Extrait fourni →
== == ==

L’héritage de Bridget
Par Mary Ducharme, traduction Chantal Lafrance (octobre 2015)
Si ce n’était pas à cause de documents anciens laissés à l’intérieur de deux vieilles bibles dans une résidence de Westmount, documents ayant été conservés par la famille, l’histoire de Matilda Boyle et de son mari Thomas Kenney aurait été perdue à jamais. Connue sous son autre nom Bridget, Matilda est née en 1798; son mari Thomas est né en 1795 dans une classe sociale complètement différente de la sienne.

== == ==

Travail demandé → Veuillez relever toutes les années mentionnées dans l’extrait sur l’héritage de Bridget. Les données qui suivent n’ont aucun lien avec l’extrait.

== == ==

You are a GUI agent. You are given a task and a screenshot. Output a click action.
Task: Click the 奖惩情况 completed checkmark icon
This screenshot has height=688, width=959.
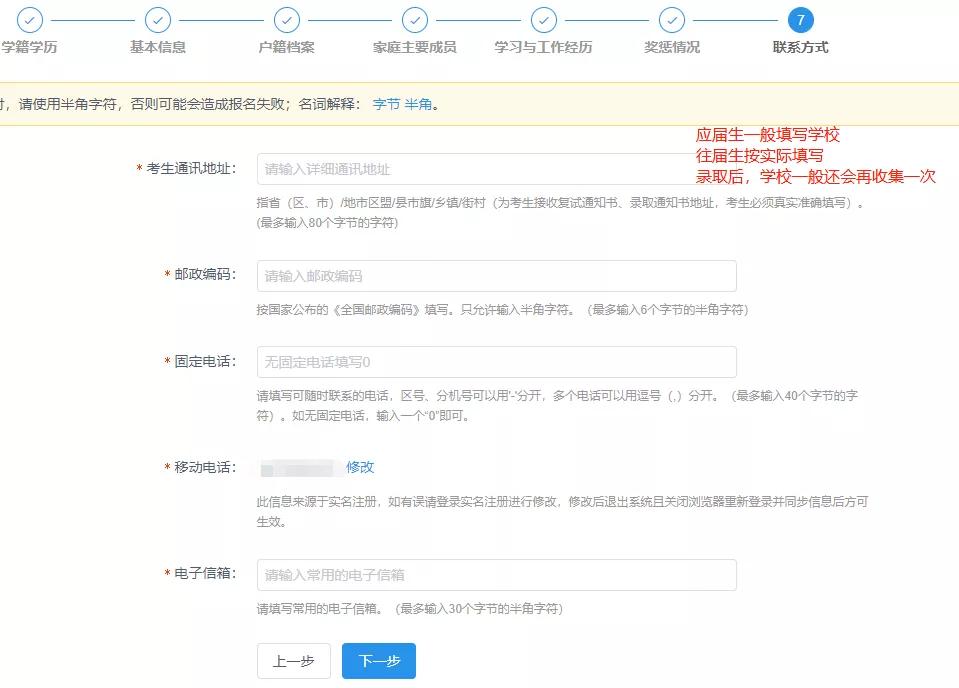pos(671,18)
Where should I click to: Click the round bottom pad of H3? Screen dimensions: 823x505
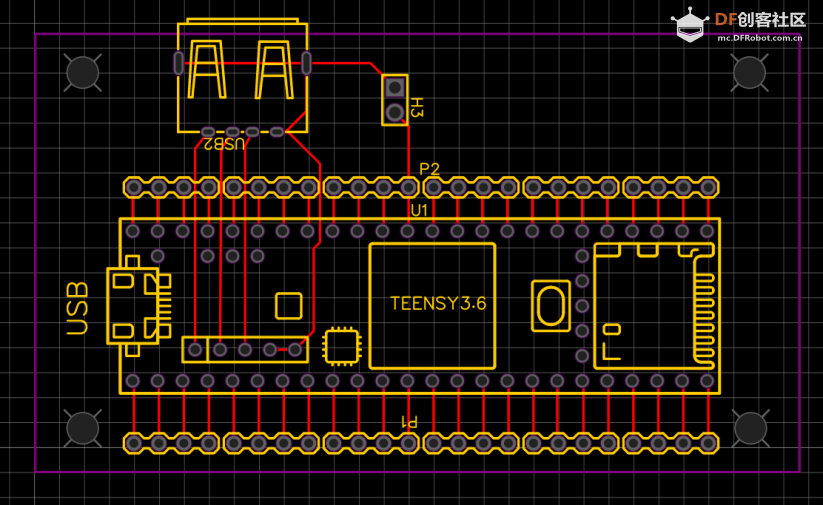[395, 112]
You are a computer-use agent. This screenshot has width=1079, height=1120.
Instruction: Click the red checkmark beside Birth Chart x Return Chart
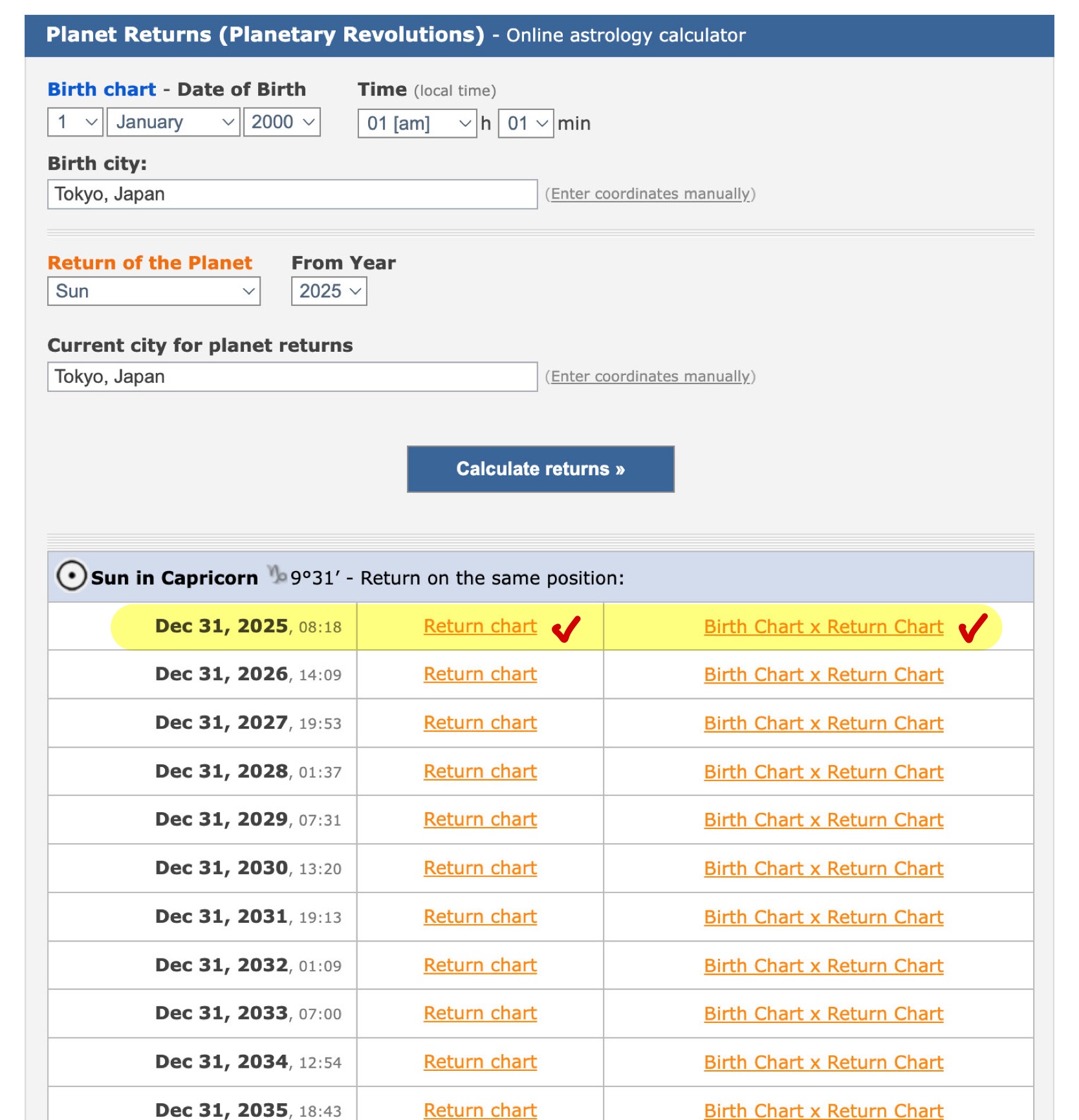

== == ==

Résultat ci-dessous → 2015, 1798, 1795